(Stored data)

====

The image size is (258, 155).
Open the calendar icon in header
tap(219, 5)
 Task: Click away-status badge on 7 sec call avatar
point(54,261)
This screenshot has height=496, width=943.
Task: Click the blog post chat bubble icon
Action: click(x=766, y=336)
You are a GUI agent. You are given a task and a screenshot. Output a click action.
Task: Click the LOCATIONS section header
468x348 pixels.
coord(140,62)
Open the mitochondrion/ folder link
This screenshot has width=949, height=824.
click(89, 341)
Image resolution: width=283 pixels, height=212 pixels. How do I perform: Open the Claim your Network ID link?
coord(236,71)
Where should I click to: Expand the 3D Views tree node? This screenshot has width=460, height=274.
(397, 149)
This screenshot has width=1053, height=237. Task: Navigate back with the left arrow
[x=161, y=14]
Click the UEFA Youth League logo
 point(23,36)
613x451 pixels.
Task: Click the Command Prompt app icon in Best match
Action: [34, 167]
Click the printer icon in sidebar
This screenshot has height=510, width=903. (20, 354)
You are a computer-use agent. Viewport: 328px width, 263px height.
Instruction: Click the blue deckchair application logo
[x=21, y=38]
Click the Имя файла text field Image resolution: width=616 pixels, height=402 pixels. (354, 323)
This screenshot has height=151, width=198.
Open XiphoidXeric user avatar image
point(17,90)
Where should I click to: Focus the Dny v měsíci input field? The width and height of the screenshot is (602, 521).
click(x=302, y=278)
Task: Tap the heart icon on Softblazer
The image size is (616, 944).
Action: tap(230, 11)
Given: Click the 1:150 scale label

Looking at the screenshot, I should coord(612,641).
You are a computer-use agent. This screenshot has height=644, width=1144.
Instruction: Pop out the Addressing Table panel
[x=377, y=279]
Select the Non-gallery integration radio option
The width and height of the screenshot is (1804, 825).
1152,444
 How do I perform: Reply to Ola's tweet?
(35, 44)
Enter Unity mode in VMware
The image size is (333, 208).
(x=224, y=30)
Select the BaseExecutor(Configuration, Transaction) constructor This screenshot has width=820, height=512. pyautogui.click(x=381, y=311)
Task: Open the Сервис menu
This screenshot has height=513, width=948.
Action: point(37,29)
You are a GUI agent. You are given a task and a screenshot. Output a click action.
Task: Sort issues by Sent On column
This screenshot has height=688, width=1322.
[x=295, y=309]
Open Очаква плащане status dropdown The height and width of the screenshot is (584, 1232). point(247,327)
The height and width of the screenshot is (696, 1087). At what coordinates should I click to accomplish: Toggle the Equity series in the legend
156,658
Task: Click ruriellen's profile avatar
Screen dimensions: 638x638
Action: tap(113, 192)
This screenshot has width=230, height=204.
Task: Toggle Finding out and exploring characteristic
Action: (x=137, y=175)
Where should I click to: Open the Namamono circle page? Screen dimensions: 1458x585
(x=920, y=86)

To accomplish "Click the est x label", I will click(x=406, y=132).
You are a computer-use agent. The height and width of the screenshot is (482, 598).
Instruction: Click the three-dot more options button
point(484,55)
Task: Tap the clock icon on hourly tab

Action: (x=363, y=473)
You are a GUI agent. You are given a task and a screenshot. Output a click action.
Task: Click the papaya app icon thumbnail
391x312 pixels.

====

For this exercise, output the entries above exactly as written.

■ **Answer space**
The image size is (258, 155).
Open the calendar icon in header
tap(219, 5)
 Task: Click away-status badge on 7 sec call avatar
point(54,261)
This screenshot has height=496, width=943.
Task: Click the blog post chat bubble icon
Action: click(x=766, y=336)
You are a GUI agent. You are given a task and a screenshot. Output a click action.
Task: Click the LOCATIONS section header
468x348 pixels.
coord(140,62)
Open the mitochondrion/ folder link
This screenshot has width=949, height=824.
click(89, 341)
Image resolution: width=283 pixels, height=212 pixels. How do I perform: Open the Claim your Network ID link?
coord(236,71)
Where should I click to: Expand the 3D Views tree node? This screenshot has width=460, height=274.
(397, 149)
This screenshot has width=1053, height=237. Task: Navigate back with the left arrow
[x=161, y=14]
Click the UEFA Youth League logo
 point(23,36)
613x451 pixels.
Task: Click the Command Prompt app icon in Best match
Action: [34, 167]
Click the printer icon in sidebar
This screenshot has height=510, width=903. (20, 354)
You are a computer-use agent. Viewport: 328px width, 263px height.
Instruction: Click the blue deckchair application logo
[x=21, y=38]
Click the Имя файла text field Image resolution: width=616 pixels, height=402 pixels. (354, 323)
This screenshot has height=151, width=198.
Open XiphoidXeric user avatar image
point(17,90)
Where should I click to: Focus the Dny v měsíci input field? The width and height of the screenshot is (602, 521).
click(x=302, y=278)
Task: Tap the heart icon on Softblazer
The image size is (616, 944).
Action: tap(230, 11)
Given: Click the 1:150 scale label

Looking at the screenshot, I should coord(612,641).
You are a computer-use agent. This screenshot has height=644, width=1144.
Instruction: Pop out the Addressing Table panel
[x=377, y=279]
Select the Non-gallery integration radio option
The width and height of the screenshot is (1804, 825).
1152,444
 How do I perform: Reply to Ola's tweet?
(35, 44)
Enter Unity mode in VMware
The image size is (333, 208).
(x=224, y=30)
Select the BaseExecutor(Configuration, Transaction) constructor This screenshot has width=820, height=512. pyautogui.click(x=381, y=311)
Task: Open the Сервис menu
This screenshot has height=513, width=948.
Action: point(37,29)
You are a GUI agent. You are given a task and a screenshot. Output a click action.
Task: Sort issues by Sent On column
This screenshot has height=688, width=1322.
[x=295, y=309]
Open Очаква плащане status dropdown The height and width of the screenshot is (584, 1232). point(247,327)
The height and width of the screenshot is (696, 1087). At what coordinates should I click to accomplish: Toggle the Equity series in the legend
156,658
Task: Click ruriellen's profile avatar
Screen dimensions: 638x638
Action: tap(113, 192)
This screenshot has width=230, height=204.
Task: Toggle Finding out and exploring characteristic
Action: (x=137, y=175)
Where should I click to: Open the Namamono circle page? Screen dimensions: 1458x585
(x=920, y=86)

To accomplish "Click the est x label", I will click(x=406, y=132).
You are a computer-use agent. The height and width of the screenshot is (482, 598).
Instruction: Click the three-dot more options button
point(484,55)
Task: Tap the clock icon on hourly tab

Action: (x=363, y=473)
You are a GUI agent. You are given a task and a screenshot. Output a click action.
Task: Click the papaya app icon thumbnail
391x312 pixels.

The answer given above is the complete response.